La précarité renvoie aussi aux conditions d’entrée dans les métiers de l’enseignement supérieur et la recherche. Déclinée en formes morale (les jeunes chercheurs étant amenés à faire toujours plus dans l’espoir d’une titularisation toujours moins probable), symbolique (l’expérience doctorale ne suscitant qu’une faible reconnaissance) et, bien sûr, matérielle, cette précarité ne se distingue pas des autres par ses causes – le sous-financement du service public étant admis comme sa source – mais par les remèdes qu’elle appelle.

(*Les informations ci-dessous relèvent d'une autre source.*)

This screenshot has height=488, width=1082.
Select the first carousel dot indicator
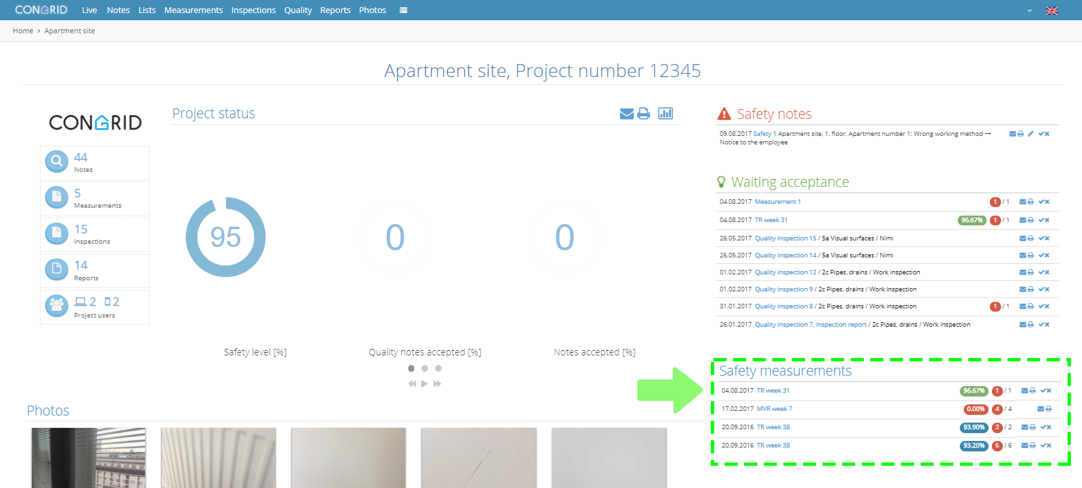(x=411, y=368)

Les mobilisations abondent pour dénoncer la réalité de cette précarité, qui trouve une expression saillante dans la part croissante d’heures d’enseignement effectuées dans les établissements du supérieur par des travailleurs ne bénéficiant pas d’un statut pérenne. Des organisations durables, d’ampleur nationale, se sont structurées. À force de dénonciation, le phénomène a trouvé à s’inclure dans les revendications portées par les organisations syndicales représentatives du secteur (particulièrement celles affiliées à la FSU et à la CGT), mais aussi dans les réflexions transversales à l’ensemble de l’enseignement supérieur et la recherche, portées par des organisations telles que le Collectif de lutte contre le harcèlement sexuel dans l’enseignement supérieur (CLASCHES). La précarité des travailleurs de l’enseignement et de la recherche a pu, ici et là, se frayer un chemin jusqu’aux cénacles de la démocratie universitaire, et ses porte-parole y défendre des mesures d’urgence à l’intention de collègues souvent ignorés. Un cortège impressionnant de collectifs, associations et coordinations entreprennent, par discipline ou par établissement, d’organiser celles et ceux qui, souvent, se désignent simplement comme « précaires ».

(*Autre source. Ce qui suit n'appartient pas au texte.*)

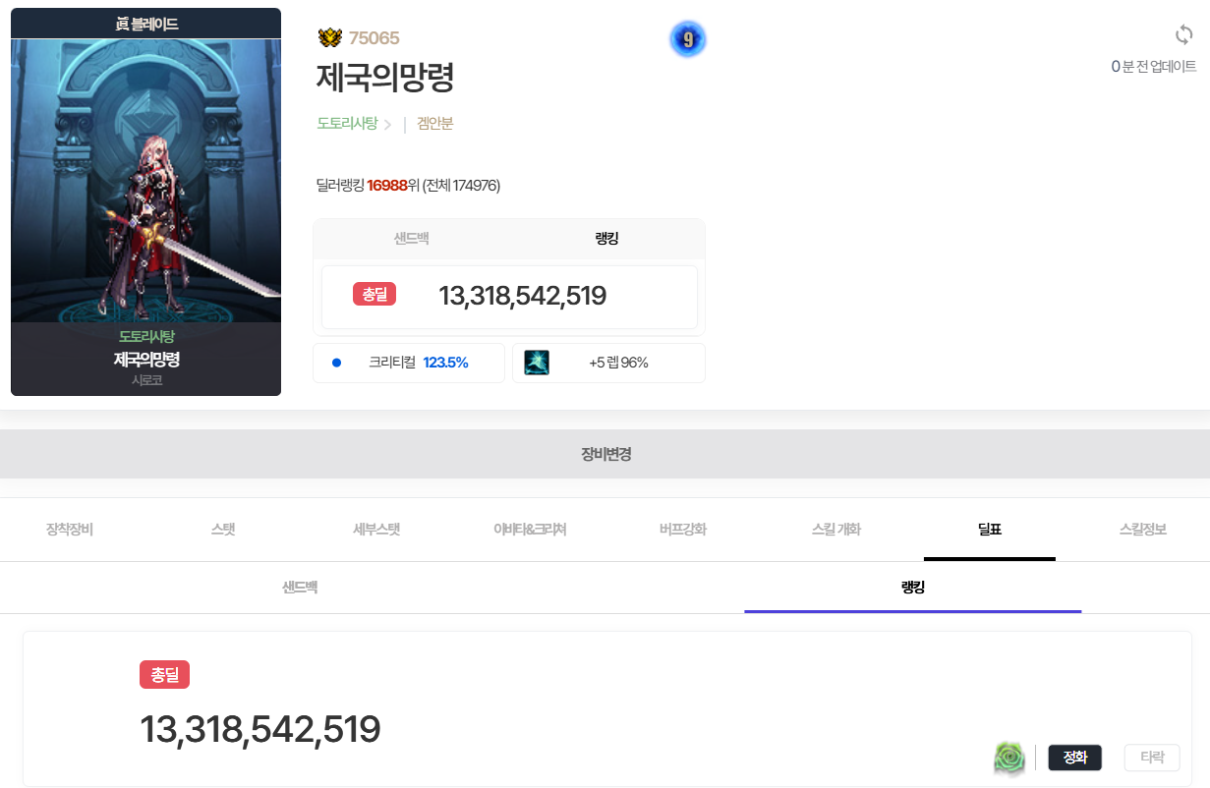Switch to the 타락 toggle option
This screenshot has height=788, width=1210.
(x=1151, y=758)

« Bien plus que la profusion de statuts, l’asynchronie des situations et des attentes rioritaires des précaires engendre une difficulté majeure à faire collectif. »

Ces groupements se signalent par leur profusion mais aussi par l’hétérogénéité de leurs objectifs et modalités d’action : mobilisations ponctuelles ou accompagnement des précaires au quotidien, ils usent de moyens dissemblables et parfois contradictoires pour agir (recours aux élections ou choix de l’anonymat, structuration formelle ou maintien d’une forme labile et horizontale, recherche ou refus d’accords avec les organisations syndicales implantées).
La cause des enseignants et des chercheurs précaires ne pâtit donc nullement d’une absence de combativité ou d’une faiblesse numérique des mobilisations. Déclinée localement et nationalement, elle manque toutefois d’une structure en mesure de coordonner l’accompagnement des précaires sur leur lieu de travail, et la formulation de mots d’ordre à l’échelle d’un secteur professionnel. Une telle structure est néanmoins un horizon sans doute souhaitable pour une cohorte de travailleurs en plein boom, dont l’intérêt est à la fois de faire valoir une parole spécifique sur le devenir d’une université qu’elle contribue à faire vivre, et de lutter pour la défense et l’acquisition de droits encadrant son travail.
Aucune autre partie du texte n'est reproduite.